It never fails. My husband hears about a new device -- most recently the iPod -- and how much storage it offers -- his is 4 GB -- and he tells me, with complete sincerity and a straight face, "Wow! 4 gigs! I'll never use that much space."
Not six months ever goes by without him complaining, "I need more space."
And so it goes with technology. What seems like plenty of storage today runs out by tomorrow. New releases of Windows alone seem to exhaust many of my memory upgrades.
Well, guess what? In 2010, we're all going to hit a major wall. That's when engineers predict we'll max out the conventional magnetic storage techniques, according to a recent article published on Physorg.com.
And that's where we hope nanotechnology will step in.

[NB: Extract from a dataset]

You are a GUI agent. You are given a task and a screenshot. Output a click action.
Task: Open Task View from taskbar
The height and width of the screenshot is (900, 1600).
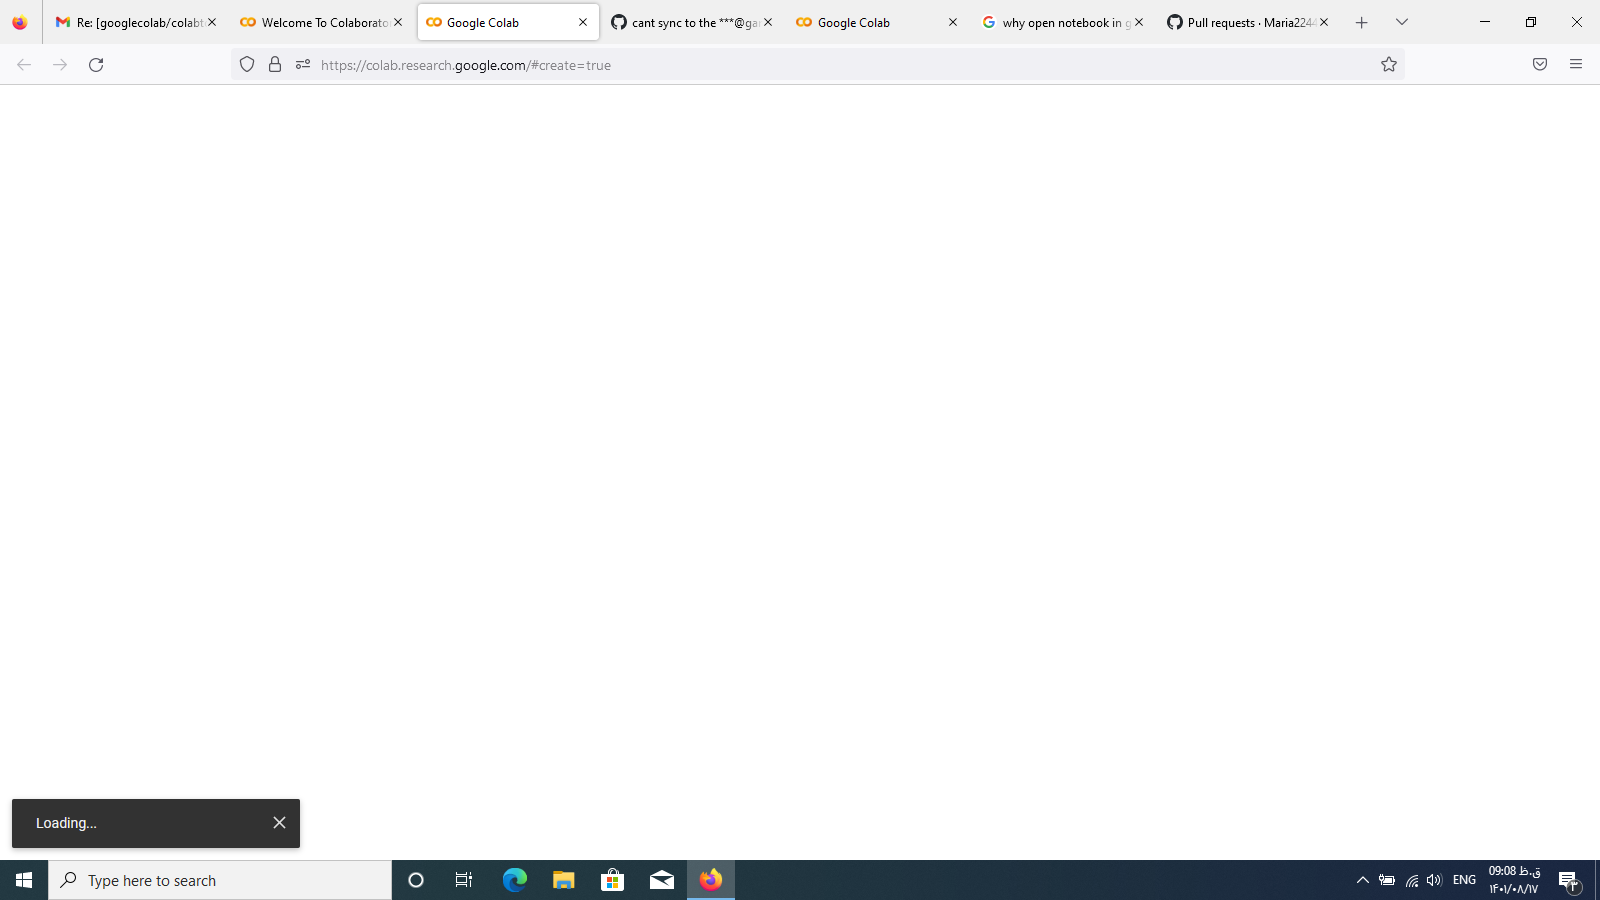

But if the predictions are right, researchers only have three years to work out a host of problems with nanorods, nanowires and the manufacturing thereof.
Which brings me to today's announcement. Chemists at Brown University have worked out how "to synthesize iron-platinum nanorods and nanowires while controlling their size and composition," reports Physorg.com. This is important because nanorods must have a uniform shape and magnetic alignment if we're going to manufacture high-density information storage with them.
The article explains how they managed to overcome this huge hurdle of controlling the shape, which plays a huge role in controlling nanorod alignment. Experts say this breakthrough has ramifications in other areas, including magnetic motors and generators.